The company, which includes the Cadbury and Oreo brands, opted to continue spending, albeit with adjustments to accommodate sales channels that were no longer relevant.
“We initially maintained our core brand through a two-month period. Then where we saw areas that were likely to be impacted, we pressed pause with the view of reinvesting as we saw the circumstances unfold in terms of consumer behaviour and channel behaviour through the year.
“We were constantly replanning our media. Ultimately, we did actually invest more as we ended up reinvesting everything that we put on pause, plus more, in order to drive our business.”
Chatfield says the growth the brand achieved in both sales and market share is the result of ongoing marketing investment.
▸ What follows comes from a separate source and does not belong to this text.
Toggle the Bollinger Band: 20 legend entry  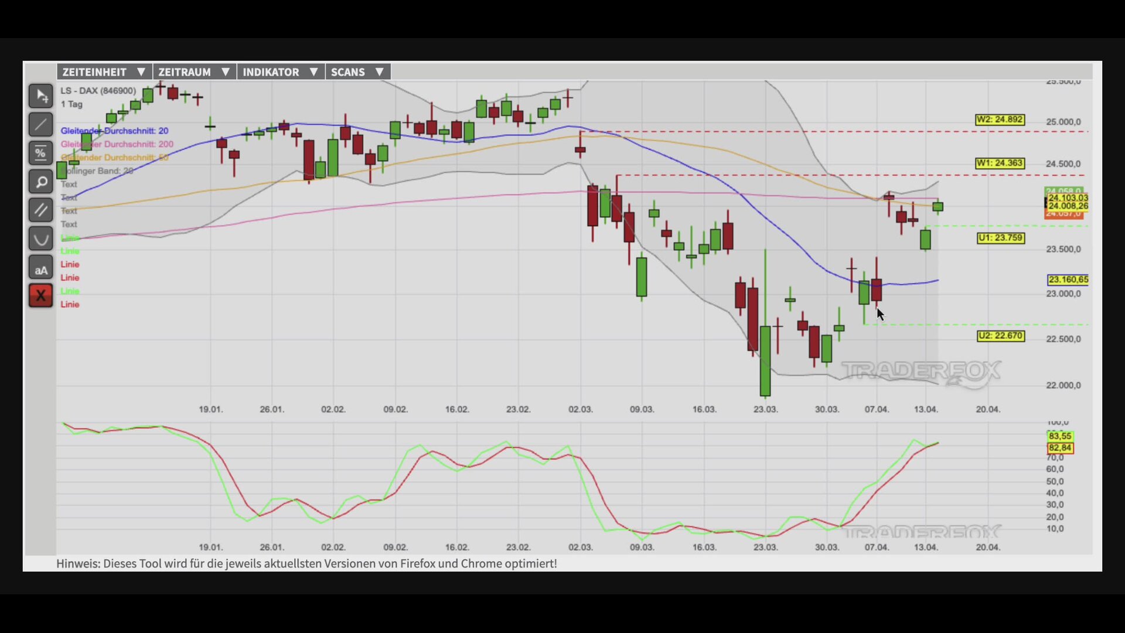(x=97, y=171)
"We gained share versus our competitors last year, and we gained a significant amount of share across the year. [Mondelez's success in 2020] was certainly contributed to by that investment, there is no doubt, but it's also the result of sustained long-term investment."
Consumer goods ROI rockets
Data from econometrics SaaS (Software as a Service) firm Mutiny, with an advertiser pool of circa $300m in spending, shows brands that maintained or increased spend in the December 2020 quarter experienced strong lifts in return-on-investment. Mutiny found consumer packaged goods (CPG) brands lifted ROI by 50% year-on-year in Q4 2020 to 123.20% versus an ROI of 88.11% in 2019. Meanwhile, the brands that shut-off spend recorded ROI declines to 74.15% for the same period.
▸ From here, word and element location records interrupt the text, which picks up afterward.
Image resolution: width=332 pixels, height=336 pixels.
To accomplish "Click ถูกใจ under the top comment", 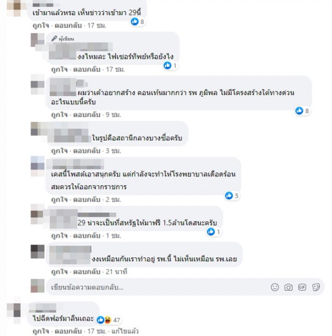I will 41,25.
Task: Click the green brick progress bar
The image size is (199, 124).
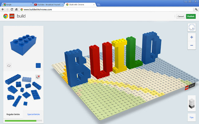Action: coord(21,121)
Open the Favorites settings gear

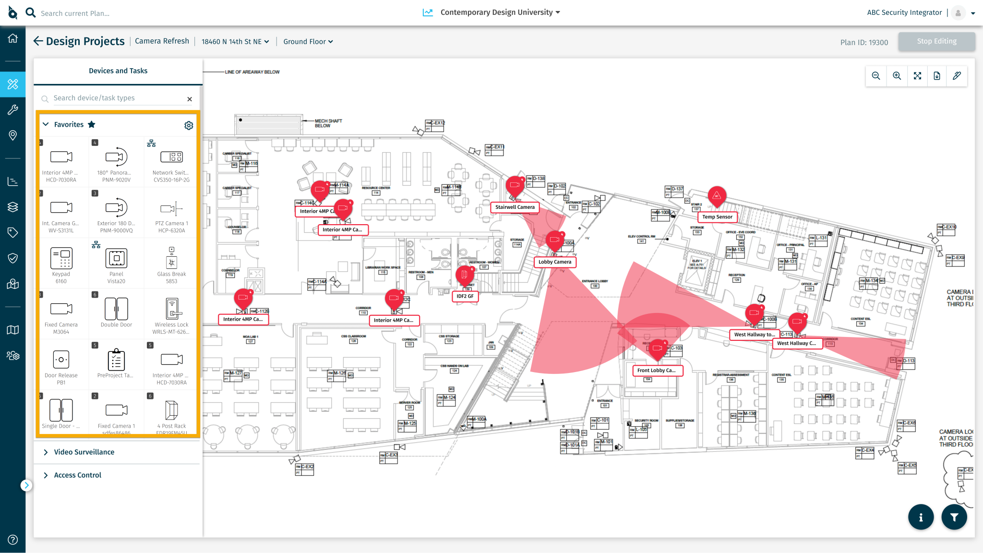click(x=189, y=125)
"The ones that maintained spend tended to do better and came out lifting quite a bit," says Henry Innis, managing partner at Mutiny.
"50% is a big jump, and while it's important to note that some of those brands may have been pummelled in previous months and may have had some negative ROIs in previous quarters. It does show that if you were spending money in Q4 last year, then you were probably making money too."
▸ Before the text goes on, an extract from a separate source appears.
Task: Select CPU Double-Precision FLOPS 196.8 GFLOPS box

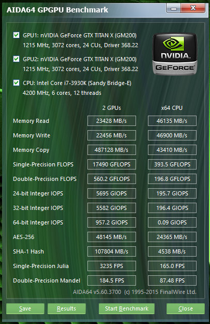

Mutiny’s data, which comes from its Media Investment Analytics platform, WarChest, also revealed good gains for financial services brands, with those maintaining spend increasing ROI to 74.23% in 2020, up from 67.14% in 2019 versus those brands in the category which cut investment and dropped to 58.24%.
"There's quite a bit of divergence, and that's because in the financial services sector people tend to know the brand and they are a lot more established, so it takes more time for the reactions on advertising to filter through whereas you tend to get activation sales and advertising responses more quickly for CPG,” says Innis.
At the height of the pandemic, brand consideration was on the rise as consumers sought out more options and were more inclined to trial brands, according to research from Ipsos. While this increase has reverted to normal levels for the majority of brands, some have registered ongoing increases.
"It shows that those brands that managed to penetrate the mindset of people and drive that salience have a real opportunity for growth because people are adding an additional brand into their repertoire," says Jemma Lightfoot, country service line lead – brand health tracking and creative excellence at Ipsos.
Brand and customer experience in 2021
However, the challenge now for brands is to maintain the gains of 2020 throughout the next year.
“Certainly, what we have seen is absolutely the people that invested last year are the ones that benefitted,” says Peter Vogel, chief executive officer of Wavemaker.
"The big question now is how do those clients either maintain that uplift in sales or retain the shares from last year? And I think we are about to enter another fascinating quarter in terms of marketing and media spend. I think if there isn't a consistent strategy, and an evolution of the strategy, and also maintenance of that investment, I certainly can see a lot of those clients that did invest and grow will very quickly lose that momentum in both sales and shares."
Vogel predicts we will see more companies investing more in brand marketing and creating better customer experiences as they aim to retain consumers.
“I think we will potentially see a bit of a shift to brand building. And then obviously, customer experience as opposed to the hardcore bottom of the funnel acquisition,” says Vogel.